* _TASK REQUIREMENTS_
Copy word for word the lines of the records below, starting at the line containing "Viewport: 457px width, 385px height." and ending at the last line of the records. Leave the pictures out of your copy.

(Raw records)
● ● ● ● ● ● ●
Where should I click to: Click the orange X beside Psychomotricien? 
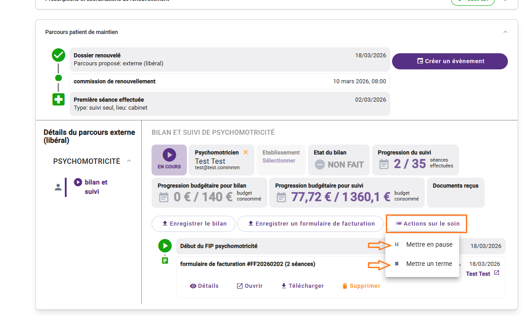click(x=245, y=153)
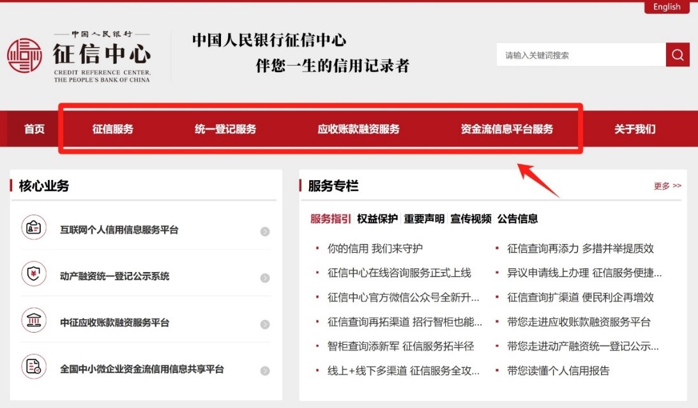
Task: Click arrow icon beside 中征应收账款融资服务平台
Action: tap(265, 325)
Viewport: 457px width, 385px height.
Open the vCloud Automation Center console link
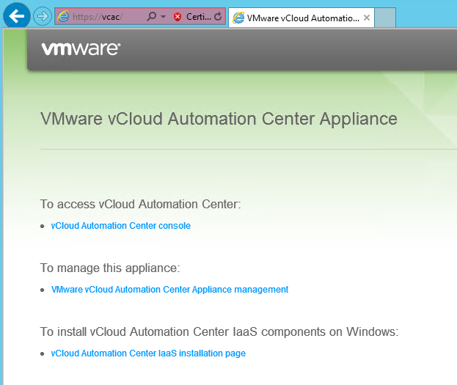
● ● ● ● ● ● ●
* _OUTPUT FOR THIS TASK_
Viewport: 457px width, 385px height.
Open the vCloud Automation Center console link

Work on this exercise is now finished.